Short problem: Rewrite all of the data below, changing every occurrence of "You are a computer-use agent." to "You are a GUI agent." and keeping everything else the same.

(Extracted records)

○ ○ ○

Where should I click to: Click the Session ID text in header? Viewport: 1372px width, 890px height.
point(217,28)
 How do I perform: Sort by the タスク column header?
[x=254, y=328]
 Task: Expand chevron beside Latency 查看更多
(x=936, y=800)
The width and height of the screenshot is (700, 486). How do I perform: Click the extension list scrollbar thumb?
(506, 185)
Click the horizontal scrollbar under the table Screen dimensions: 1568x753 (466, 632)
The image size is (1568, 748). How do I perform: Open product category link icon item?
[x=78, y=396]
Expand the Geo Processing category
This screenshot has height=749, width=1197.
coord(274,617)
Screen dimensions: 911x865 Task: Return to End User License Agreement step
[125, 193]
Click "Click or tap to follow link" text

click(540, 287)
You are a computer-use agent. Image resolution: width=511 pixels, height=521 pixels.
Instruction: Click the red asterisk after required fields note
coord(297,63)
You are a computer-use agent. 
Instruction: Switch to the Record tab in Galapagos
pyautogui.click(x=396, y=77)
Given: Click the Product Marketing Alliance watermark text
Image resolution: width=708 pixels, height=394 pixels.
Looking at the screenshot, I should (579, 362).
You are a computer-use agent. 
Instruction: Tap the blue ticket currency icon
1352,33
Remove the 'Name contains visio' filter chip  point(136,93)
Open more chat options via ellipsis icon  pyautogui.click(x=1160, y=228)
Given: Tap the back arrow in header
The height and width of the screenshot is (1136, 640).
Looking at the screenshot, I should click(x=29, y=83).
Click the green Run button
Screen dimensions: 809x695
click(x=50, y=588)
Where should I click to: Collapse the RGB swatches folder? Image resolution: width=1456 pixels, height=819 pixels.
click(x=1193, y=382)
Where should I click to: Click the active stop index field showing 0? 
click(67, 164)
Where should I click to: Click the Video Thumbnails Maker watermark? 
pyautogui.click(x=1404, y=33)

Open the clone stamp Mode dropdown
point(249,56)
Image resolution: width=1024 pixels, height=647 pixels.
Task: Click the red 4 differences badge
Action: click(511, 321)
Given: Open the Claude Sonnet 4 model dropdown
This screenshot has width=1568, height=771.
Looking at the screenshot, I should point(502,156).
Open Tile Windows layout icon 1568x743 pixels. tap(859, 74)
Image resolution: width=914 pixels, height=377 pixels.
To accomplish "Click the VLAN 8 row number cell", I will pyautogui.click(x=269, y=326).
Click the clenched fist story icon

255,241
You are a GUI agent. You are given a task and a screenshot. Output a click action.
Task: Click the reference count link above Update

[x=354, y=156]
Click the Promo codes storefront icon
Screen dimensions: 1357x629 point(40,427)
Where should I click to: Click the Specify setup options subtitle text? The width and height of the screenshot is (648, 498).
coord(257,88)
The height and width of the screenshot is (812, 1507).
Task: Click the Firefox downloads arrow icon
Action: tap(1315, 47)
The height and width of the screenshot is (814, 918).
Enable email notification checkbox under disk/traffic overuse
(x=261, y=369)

○ ○ ○

Exercise answer:
Where should I click to: Click the Session ID text in header? Viewport: 1372px width, 890px height.
point(217,28)
 How do I perform: Sort by the タスク column header?
[x=254, y=328]
 Task: Expand chevron beside Latency 查看更多
(x=936, y=800)
The width and height of the screenshot is (700, 486). How do I perform: Click the extension list scrollbar thumb?
(506, 185)
Click the horizontal scrollbar under the table Screen dimensions: 1568x753 (466, 632)
The image size is (1568, 748). How do I perform: Open product category link icon item?
[x=78, y=396]
Expand the Geo Processing category
This screenshot has height=749, width=1197.
coord(274,617)
Screen dimensions: 911x865 Task: Return to End User License Agreement step
[125, 193]
Click "Click or tap to follow link" text

click(540, 287)
You are a GUI agent. Image resolution: width=511 pixels, height=521 pixels.
Instruction: Click the red asterisk after required fields note
coord(297,63)
You are a GUI agent. 
Instruction: Switch to the Record tab in Galapagos
pyautogui.click(x=396, y=77)
Given: Click the Product Marketing Alliance watermark text
Image resolution: width=708 pixels, height=394 pixels.
Looking at the screenshot, I should (579, 362).
You are a GUI agent. 
Instruction: Tap the blue ticket currency icon
1352,33
Remove the 'Name contains visio' filter chip  point(136,93)
Open more chat options via ellipsis icon  pyautogui.click(x=1160, y=228)
Given: Tap the back arrow in header
The height and width of the screenshot is (1136, 640).
Looking at the screenshot, I should click(x=29, y=83).
Click the green Run button
Screen dimensions: 809x695
click(x=50, y=588)
Where should I click to: Collapse the RGB swatches folder? Image resolution: width=1456 pixels, height=819 pixels.
click(x=1193, y=382)
Where should I click to: Click the active stop index field showing 0? 
click(67, 164)
Where should I click to: Click the Video Thumbnails Maker watermark? 
pyautogui.click(x=1404, y=33)

Open the clone stamp Mode dropdown
point(249,56)
Image resolution: width=1024 pixels, height=647 pixels.
Task: Click the red 4 differences badge
Action: click(511, 321)
Given: Open the Claude Sonnet 4 model dropdown
This screenshot has width=1568, height=771.
Looking at the screenshot, I should point(502,156).
Open Tile Windows layout icon 1568x743 pixels. tap(859, 74)
Image resolution: width=914 pixels, height=377 pixels.
To accomplish "Click the VLAN 8 row number cell", I will pyautogui.click(x=269, y=326).
Click the clenched fist story icon

255,241
You are a GUI agent. You are given a task and a screenshot. Output a click action.
Task: Click the reference count link above Update

[x=354, y=156]
Click the Promo codes storefront icon
Screen dimensions: 1357x629 point(40,427)
Where should I click to: Click the Specify setup options subtitle text? The width and height of the screenshot is (648, 498).
coord(257,88)
The height and width of the screenshot is (812, 1507).
Task: Click the Firefox downloads arrow icon
Action: tap(1315, 47)
The height and width of the screenshot is (814, 918).
Enable email notification checkbox under disk/traffic overuse
(x=261, y=369)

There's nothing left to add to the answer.